◆ Exercise materials
★ ★ ★ ★ ★
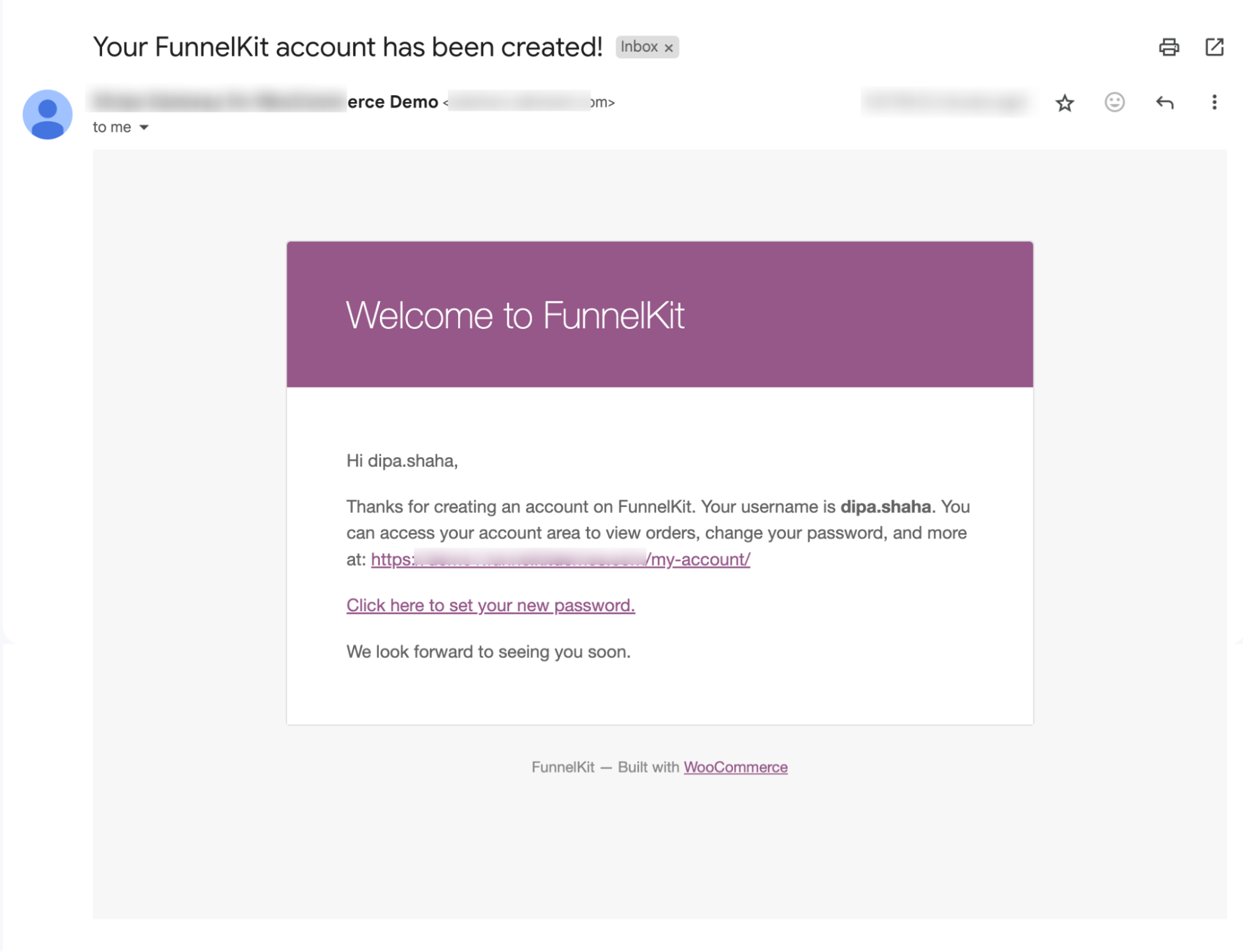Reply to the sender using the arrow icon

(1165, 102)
★ ★ ★ ★ ★
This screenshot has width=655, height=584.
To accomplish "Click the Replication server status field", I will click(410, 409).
★ ★ ★ ★ ★
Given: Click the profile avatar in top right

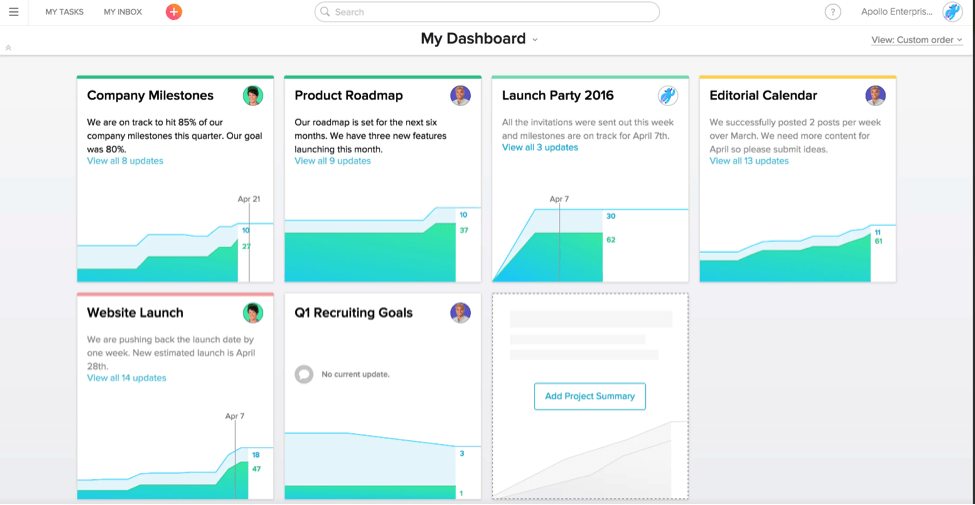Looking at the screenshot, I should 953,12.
★ ★ ★ ★ ★
◆ Task prompt
Change "sender" to "original sender" in the rows from the line with "Reply to the sender using the arrow icon" up to and including the line with "(1165, 102)", keeping everything else the same. Give back only those lines, and leave the pictures out.

◆ Output below
Reply to the original sender using the arrow icon

(1165, 102)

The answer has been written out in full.